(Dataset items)

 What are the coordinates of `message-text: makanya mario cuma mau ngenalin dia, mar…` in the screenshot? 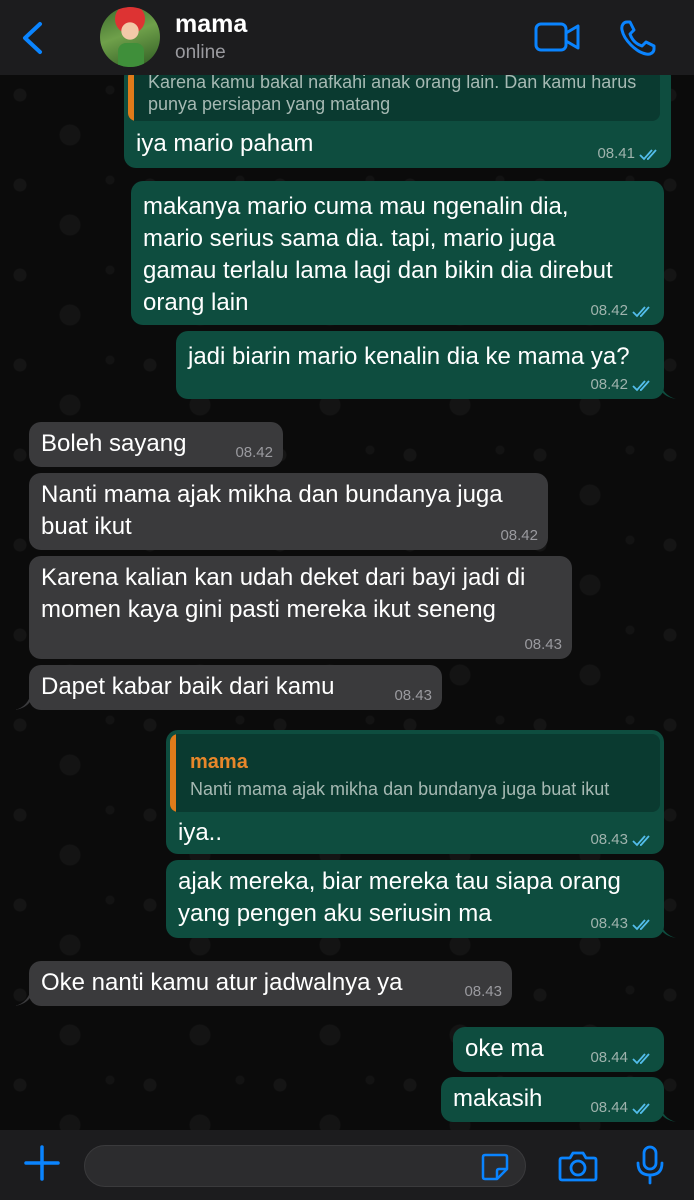 It's located at (378, 254).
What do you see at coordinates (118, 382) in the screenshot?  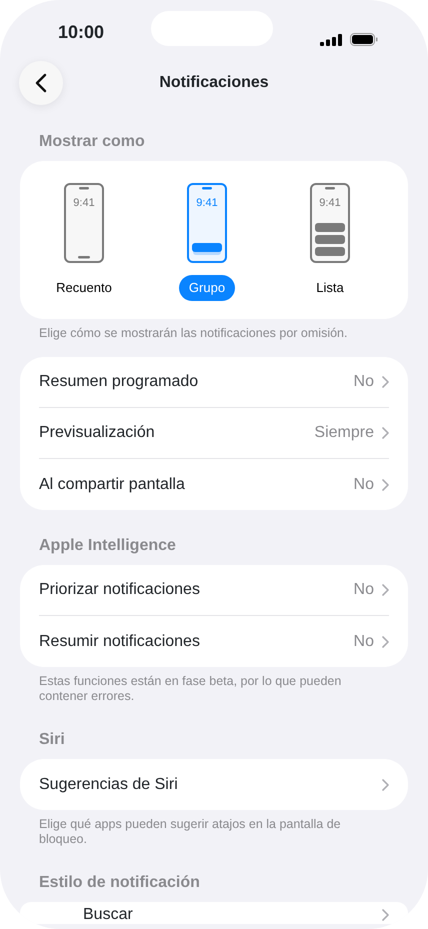 I see `row-label: Resumen programado` at bounding box center [118, 382].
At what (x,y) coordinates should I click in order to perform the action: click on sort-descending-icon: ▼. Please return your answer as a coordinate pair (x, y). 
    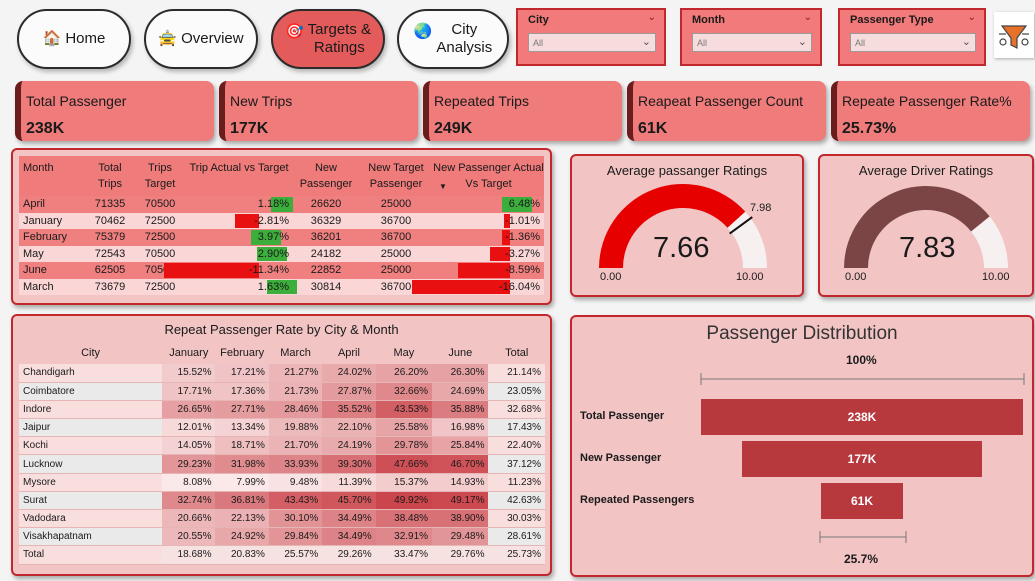
    Looking at the image, I should click on (443, 186).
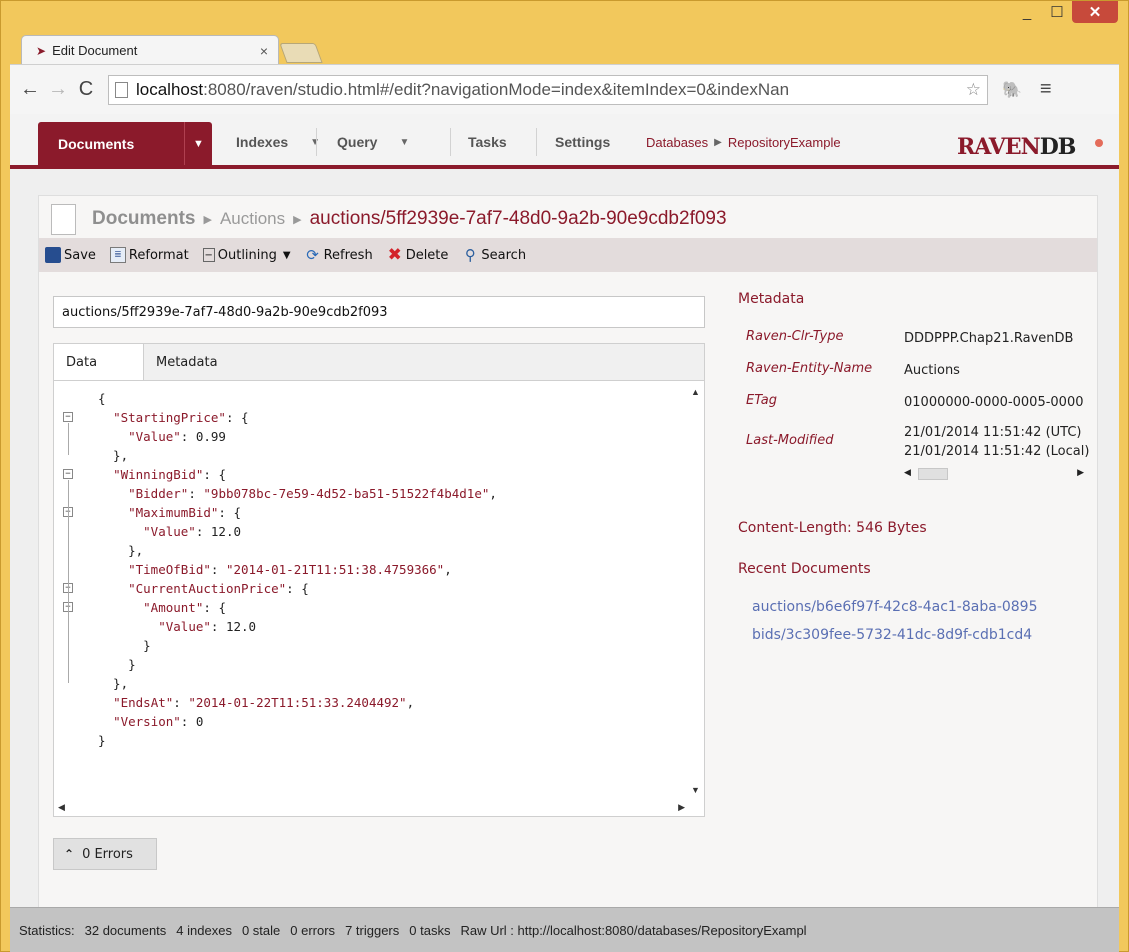 The image size is (1129, 952). Describe the element at coordinates (208, 626) in the screenshot. I see `code-line: "Value": 12.0` at that location.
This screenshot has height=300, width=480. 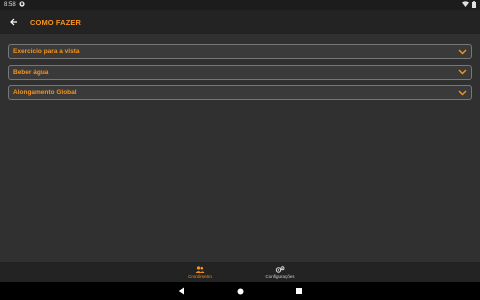 I want to click on nav-item-label: Cronômetro, so click(x=200, y=276).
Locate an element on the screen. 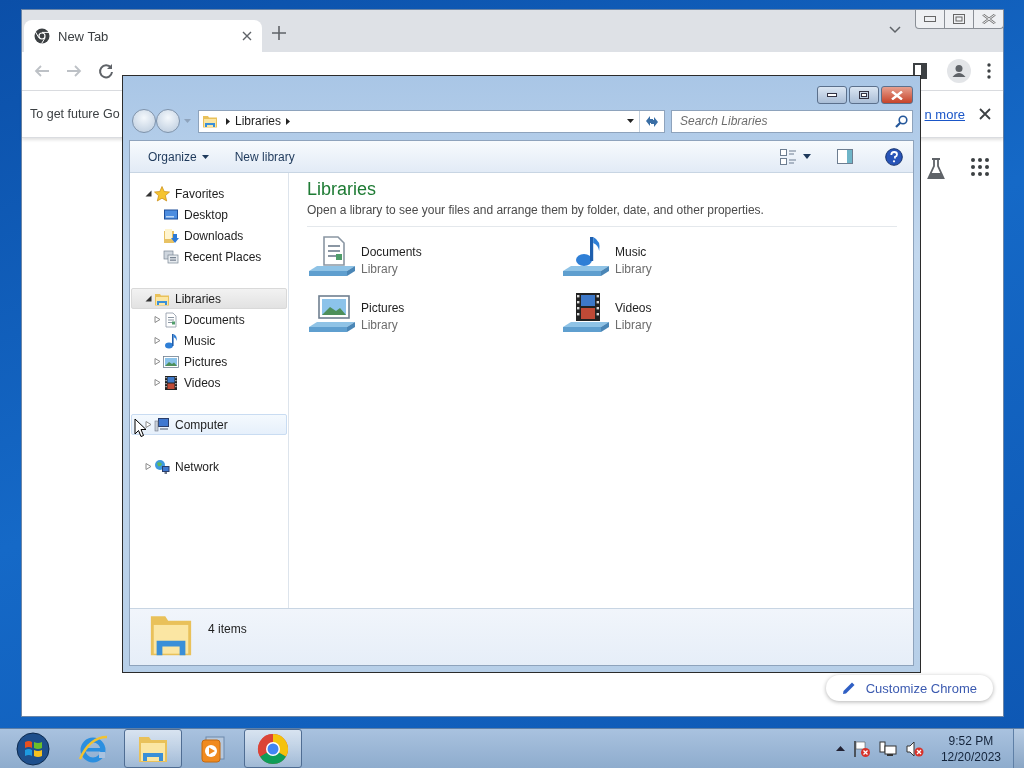 The image size is (1024, 768). search-icon is located at coordinates (902, 121).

* **Directive**
Copy the records above from the line containing "At what (x,y)" through the line containing "The image size is (1129, 952).", swapping "coordinate pair" for "point" and keeping everything else the same. Omit the pictures from your answer.

* **Exercise response**
At what (x,y) coordinates should I click in order to perform the action: click on sort-descending-icon: ▼. Please return your answer as a point (x, y). 
    Looking at the image, I should click on (443, 186).
 The image size is (1129, 952). Describe the element at coordinates (208, 626) in the screenshot. I see `code-line: "Value": 12.0` at that location.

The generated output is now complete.